Fin mars, notre travail de surveillance des avalanches pendant les mois d’hiver dans les Pyrénées aragonaises s’est achevé. Ce fut, sans aucun doute, une période étrange. La raison principale en est la pandémie, qui a entraîné la fermeture ou une activité minimale de nombreuses stations de ski et installations touristiques en raison des restrictions de circulation.

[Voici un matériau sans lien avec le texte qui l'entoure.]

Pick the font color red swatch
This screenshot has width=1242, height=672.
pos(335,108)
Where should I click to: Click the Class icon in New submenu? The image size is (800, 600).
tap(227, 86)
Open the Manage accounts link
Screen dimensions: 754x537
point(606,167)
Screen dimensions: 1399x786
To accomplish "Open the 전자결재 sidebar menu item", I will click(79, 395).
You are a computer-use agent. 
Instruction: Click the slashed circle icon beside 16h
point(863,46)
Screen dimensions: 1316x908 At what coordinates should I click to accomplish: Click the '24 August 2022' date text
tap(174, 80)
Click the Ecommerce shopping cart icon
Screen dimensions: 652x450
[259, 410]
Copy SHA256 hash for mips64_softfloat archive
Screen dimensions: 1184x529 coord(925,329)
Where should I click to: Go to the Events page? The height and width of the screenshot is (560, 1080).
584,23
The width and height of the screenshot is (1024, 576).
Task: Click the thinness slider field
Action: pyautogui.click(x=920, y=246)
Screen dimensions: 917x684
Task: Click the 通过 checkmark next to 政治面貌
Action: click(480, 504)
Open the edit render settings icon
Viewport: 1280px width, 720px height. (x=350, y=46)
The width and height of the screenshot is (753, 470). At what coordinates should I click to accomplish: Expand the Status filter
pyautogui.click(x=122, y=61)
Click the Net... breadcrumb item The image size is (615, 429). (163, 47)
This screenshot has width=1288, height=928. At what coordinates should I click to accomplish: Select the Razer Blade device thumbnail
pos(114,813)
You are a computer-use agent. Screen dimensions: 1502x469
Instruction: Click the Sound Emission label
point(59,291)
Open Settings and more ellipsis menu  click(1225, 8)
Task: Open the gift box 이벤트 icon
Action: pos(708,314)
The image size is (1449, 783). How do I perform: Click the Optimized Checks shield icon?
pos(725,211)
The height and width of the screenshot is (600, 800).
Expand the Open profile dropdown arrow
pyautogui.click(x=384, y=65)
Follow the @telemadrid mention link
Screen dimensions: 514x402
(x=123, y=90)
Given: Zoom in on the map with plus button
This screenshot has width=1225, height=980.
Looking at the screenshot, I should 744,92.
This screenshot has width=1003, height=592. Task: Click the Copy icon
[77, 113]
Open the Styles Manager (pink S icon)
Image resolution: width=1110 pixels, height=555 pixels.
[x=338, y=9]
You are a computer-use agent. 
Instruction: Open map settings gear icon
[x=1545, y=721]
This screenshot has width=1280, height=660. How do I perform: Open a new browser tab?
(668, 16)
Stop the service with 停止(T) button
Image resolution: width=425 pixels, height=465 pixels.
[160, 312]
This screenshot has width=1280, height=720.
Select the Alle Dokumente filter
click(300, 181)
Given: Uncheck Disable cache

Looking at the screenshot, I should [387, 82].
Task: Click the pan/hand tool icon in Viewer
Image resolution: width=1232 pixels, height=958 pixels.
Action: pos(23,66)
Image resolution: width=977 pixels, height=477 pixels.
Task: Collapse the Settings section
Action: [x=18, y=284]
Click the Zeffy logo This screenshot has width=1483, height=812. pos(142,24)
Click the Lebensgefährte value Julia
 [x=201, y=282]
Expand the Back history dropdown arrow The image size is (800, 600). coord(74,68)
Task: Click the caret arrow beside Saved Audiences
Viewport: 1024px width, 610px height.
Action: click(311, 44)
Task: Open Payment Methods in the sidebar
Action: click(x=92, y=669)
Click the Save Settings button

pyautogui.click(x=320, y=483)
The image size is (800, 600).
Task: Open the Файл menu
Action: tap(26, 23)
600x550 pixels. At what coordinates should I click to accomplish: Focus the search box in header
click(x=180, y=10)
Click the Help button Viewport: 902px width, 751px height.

La situation ne s’est améliorée sensiblement qu’à des moments précis, comme à Pâques, avec la fin de la saison hivernale.
Sur le plan météorologique, cependant, l’hiver a également été triste, avec des précipitations plutôt rares, des températures supérieures à la normale et des épisodes notablesd’intrusions sahariennes qui ont teinté les sommets de couleurs rougeâtres.
Cependant, personne n’est mieux placé que nos collègues Iban González, géologue spécialisé dans la neige avec 6 ans d’expérience dans la prévision des avalanches locales, et Jose Antonio « Tato » Canela, ingénieur minier et technicien professionnel de la neige et des avalanches de niveau 2 par la Canadian Avalanche Association (CAA), que nous avons déjàprésentés publiquement il y a quelque temps, pour faire le bilan de la saison et nous faire connaître un peu mieux en quoi consiste leur travail.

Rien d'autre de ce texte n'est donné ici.